André, un peu consolé, rejoignit Chozelle dans le cabaret louche où il l’avait laissé. Dès l’entrée, il remarqua un couple installé devant une bouteille de vin bleu, et il devina que cet homme et cette femme, qui l’examinaient d’un œil méfiant, devaient être les bourreaux de sa petite amie.

Lucienne avait une jupe rouge, comme sa sœur, et, dans les cheveux, un pavot semblable au sien, qui crépitait dans la lueur fumeuse des quinquets. Sans doute portaient-elles la même livrée pour mieux séduire le client, l’aguicher d’une promesse plus perverse.
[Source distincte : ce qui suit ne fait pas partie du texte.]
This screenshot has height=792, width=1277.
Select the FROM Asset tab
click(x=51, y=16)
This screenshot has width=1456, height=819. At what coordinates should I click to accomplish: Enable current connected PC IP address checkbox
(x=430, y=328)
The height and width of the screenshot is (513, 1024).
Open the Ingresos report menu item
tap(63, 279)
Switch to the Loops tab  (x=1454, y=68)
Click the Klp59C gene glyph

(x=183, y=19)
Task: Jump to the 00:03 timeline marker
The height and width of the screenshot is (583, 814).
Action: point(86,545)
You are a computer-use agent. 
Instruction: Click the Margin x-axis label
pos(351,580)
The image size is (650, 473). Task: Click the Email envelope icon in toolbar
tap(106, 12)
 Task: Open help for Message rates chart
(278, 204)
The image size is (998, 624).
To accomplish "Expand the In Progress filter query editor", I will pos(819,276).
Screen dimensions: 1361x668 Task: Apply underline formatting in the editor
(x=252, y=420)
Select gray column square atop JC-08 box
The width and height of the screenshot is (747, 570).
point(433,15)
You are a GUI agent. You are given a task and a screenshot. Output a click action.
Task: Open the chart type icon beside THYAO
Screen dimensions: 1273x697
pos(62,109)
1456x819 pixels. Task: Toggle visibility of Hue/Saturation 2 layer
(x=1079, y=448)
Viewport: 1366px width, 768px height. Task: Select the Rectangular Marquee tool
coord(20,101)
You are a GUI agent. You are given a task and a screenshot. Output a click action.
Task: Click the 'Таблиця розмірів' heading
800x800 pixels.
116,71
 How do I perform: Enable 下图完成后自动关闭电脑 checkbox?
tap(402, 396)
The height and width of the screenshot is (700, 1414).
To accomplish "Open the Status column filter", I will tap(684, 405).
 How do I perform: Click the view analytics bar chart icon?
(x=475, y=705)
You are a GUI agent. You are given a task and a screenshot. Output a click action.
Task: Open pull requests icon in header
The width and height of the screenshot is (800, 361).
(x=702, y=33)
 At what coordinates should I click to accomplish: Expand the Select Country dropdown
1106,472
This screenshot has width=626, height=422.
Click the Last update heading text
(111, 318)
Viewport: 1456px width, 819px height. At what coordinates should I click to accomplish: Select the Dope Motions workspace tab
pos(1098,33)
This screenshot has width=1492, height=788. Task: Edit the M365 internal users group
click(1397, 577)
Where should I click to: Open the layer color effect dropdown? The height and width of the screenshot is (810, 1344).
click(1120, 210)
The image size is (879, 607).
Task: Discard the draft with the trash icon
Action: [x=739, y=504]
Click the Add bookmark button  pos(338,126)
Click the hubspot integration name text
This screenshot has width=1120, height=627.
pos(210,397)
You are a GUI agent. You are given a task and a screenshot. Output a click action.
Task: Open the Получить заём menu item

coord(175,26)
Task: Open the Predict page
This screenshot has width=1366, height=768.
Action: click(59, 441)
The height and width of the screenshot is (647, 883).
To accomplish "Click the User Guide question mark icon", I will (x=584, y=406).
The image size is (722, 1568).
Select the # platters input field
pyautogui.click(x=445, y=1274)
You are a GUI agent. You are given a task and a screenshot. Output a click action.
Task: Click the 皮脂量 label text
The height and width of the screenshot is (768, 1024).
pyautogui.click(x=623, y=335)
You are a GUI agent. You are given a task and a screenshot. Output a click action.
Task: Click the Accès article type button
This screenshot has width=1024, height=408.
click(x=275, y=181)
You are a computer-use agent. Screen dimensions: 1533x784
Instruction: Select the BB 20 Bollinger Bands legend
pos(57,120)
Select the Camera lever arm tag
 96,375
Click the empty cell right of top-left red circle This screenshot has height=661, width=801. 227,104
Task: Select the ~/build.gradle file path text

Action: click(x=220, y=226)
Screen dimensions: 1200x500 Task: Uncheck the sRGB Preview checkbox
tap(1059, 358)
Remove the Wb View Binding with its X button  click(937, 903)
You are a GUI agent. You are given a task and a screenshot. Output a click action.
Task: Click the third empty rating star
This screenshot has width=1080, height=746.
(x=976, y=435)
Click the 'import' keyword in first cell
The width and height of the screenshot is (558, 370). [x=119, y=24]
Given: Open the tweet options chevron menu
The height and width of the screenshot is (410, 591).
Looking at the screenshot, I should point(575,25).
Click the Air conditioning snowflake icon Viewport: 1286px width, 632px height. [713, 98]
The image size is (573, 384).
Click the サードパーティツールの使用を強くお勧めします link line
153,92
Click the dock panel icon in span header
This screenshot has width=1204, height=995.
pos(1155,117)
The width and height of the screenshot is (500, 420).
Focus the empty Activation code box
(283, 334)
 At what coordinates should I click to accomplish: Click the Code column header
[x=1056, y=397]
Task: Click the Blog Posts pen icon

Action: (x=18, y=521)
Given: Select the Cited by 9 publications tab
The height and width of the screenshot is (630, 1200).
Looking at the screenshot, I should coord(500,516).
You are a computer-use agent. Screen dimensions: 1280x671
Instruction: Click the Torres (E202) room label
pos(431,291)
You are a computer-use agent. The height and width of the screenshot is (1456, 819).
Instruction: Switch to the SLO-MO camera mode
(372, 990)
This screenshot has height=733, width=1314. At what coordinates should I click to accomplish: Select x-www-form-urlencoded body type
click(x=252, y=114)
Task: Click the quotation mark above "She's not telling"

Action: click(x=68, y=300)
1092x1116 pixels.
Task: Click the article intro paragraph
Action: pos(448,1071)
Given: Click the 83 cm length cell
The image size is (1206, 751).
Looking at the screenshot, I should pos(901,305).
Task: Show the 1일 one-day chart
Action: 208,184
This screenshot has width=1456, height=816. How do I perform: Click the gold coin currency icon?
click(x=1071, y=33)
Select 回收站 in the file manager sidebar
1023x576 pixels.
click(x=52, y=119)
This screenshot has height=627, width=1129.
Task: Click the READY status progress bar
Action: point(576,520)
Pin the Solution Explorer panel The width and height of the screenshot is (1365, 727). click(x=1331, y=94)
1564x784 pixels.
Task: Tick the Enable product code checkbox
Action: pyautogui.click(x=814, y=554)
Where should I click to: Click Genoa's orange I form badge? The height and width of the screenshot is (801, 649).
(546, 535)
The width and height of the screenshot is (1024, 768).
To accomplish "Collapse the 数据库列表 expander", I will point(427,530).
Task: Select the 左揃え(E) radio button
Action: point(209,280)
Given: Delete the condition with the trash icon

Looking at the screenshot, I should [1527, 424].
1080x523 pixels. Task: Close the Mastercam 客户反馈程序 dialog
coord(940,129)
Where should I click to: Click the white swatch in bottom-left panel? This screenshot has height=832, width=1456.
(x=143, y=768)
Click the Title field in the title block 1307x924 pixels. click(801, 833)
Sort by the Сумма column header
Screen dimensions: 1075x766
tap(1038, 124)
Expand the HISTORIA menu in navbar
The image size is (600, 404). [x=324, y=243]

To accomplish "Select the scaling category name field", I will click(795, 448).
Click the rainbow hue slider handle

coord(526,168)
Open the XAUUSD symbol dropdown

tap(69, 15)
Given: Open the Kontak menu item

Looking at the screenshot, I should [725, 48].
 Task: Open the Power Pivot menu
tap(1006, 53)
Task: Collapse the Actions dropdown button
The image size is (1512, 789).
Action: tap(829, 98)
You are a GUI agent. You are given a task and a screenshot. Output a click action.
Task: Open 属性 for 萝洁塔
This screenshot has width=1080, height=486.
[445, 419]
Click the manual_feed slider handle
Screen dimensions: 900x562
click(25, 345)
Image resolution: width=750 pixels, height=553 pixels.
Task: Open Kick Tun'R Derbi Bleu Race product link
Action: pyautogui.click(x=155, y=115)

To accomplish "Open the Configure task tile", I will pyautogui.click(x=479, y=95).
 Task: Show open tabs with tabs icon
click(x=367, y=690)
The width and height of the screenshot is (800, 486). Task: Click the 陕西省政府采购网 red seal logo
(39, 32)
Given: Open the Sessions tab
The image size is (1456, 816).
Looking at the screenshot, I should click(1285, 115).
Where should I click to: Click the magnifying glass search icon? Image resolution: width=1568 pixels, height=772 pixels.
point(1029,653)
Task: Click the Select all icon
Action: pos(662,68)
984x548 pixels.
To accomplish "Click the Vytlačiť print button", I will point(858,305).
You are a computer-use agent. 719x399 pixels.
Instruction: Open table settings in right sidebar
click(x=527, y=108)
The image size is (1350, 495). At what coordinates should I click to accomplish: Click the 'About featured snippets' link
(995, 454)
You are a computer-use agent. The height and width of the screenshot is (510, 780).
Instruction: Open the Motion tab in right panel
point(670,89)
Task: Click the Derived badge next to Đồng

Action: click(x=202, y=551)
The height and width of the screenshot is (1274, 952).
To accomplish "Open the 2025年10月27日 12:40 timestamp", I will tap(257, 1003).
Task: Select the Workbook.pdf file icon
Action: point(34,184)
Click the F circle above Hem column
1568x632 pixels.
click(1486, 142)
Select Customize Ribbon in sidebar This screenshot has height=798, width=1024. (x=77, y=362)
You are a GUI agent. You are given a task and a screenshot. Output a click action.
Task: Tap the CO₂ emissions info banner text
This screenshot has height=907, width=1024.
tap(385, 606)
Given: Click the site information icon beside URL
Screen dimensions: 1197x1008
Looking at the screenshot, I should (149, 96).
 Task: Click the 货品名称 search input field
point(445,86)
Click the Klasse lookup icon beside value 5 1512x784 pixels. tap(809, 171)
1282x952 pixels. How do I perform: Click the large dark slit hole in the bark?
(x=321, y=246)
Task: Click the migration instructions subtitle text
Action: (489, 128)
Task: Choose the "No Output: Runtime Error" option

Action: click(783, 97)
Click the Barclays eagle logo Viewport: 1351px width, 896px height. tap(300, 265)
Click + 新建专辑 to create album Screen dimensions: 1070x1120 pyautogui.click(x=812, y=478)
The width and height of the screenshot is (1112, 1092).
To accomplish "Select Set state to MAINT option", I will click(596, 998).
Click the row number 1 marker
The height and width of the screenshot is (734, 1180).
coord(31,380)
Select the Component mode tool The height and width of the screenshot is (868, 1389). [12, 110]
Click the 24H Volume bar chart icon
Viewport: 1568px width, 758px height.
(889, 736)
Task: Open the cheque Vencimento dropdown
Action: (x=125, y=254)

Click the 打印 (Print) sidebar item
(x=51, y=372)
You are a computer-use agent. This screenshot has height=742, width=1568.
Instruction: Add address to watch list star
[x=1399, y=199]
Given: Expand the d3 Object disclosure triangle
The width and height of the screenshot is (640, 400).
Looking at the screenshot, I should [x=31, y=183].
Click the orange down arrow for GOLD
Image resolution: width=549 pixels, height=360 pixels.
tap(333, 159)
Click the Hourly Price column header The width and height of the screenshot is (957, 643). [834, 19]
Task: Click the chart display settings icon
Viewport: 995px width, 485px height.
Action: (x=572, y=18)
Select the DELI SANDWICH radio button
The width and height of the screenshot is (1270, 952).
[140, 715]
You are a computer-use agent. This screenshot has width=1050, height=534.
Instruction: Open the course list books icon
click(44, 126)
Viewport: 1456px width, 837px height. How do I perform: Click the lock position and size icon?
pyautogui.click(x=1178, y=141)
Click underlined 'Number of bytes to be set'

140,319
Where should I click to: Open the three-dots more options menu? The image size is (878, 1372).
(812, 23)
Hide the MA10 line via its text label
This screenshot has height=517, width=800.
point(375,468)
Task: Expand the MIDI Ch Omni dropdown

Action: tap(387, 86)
Zélie ne ressemblait nullement à la créature de vice qui riait, à demi renversée sur les bancs de ce bouge infâme. Les yeux de l’enfant étaient pleins d’une douceur triste, tandis que ceux de la fille brillaient d’une flamme d’ivresse ou de crime, cherchaient, cruels et provocants, ceux des buveurs qui la coudoyaient.

— Rentre, pour voir ce qu’il a donné à la petite, fit le grand Charles à voix basse.

Mais Lucienne protesta.

— Elle viendra bien nous le dire.

— Savoir, c’est une fainéante… Et puis, un beau soir elle nous jouera la fille de l’air.

— Maigriotte et gnolle comme elle l’est !

— Une primeur. Il y a des vieux qui les préfèrent ainsi.

— Bah ! laisse-moi boire, on verra demain.

Le grand Charles serra les poings, tandis que la fille faisait claquer ses lèvres au bord du verre épais, renversait la tête voluptueusement :

— Boire et dormir, il n’y a que ça !

Mais Charles, qui dévisageait Chozelle depuis un moment, poussa le coude de sa compagne.

— Tâche donc d’empaumer l’autre.

Elle haussa les épaules.

— Rien à faire ! Tu ne vois donc pas ce que c’est que ce type-là ?… Tu ne l’as donc pas vu sortir, il y a deux jours, avec le Frisé ?…

Jacques emmenait le disciple, un peu gêné par le regard gouailleur de l’homme. Il était de mauvaise humeur, mécontent de lui et des autres, ayant perdu son temps. Aussi demanda-t-il, sans aménité :

— Où donc avez-vous couru, tandis que je m’attardais avec ces brutes ?…

André rougit.

— Je me suis senti souffrant, et j’ai pris l’air.

— Pendant deux heures !

— Deux heures ?… il me semblait que je ne marchais que depuis un moment.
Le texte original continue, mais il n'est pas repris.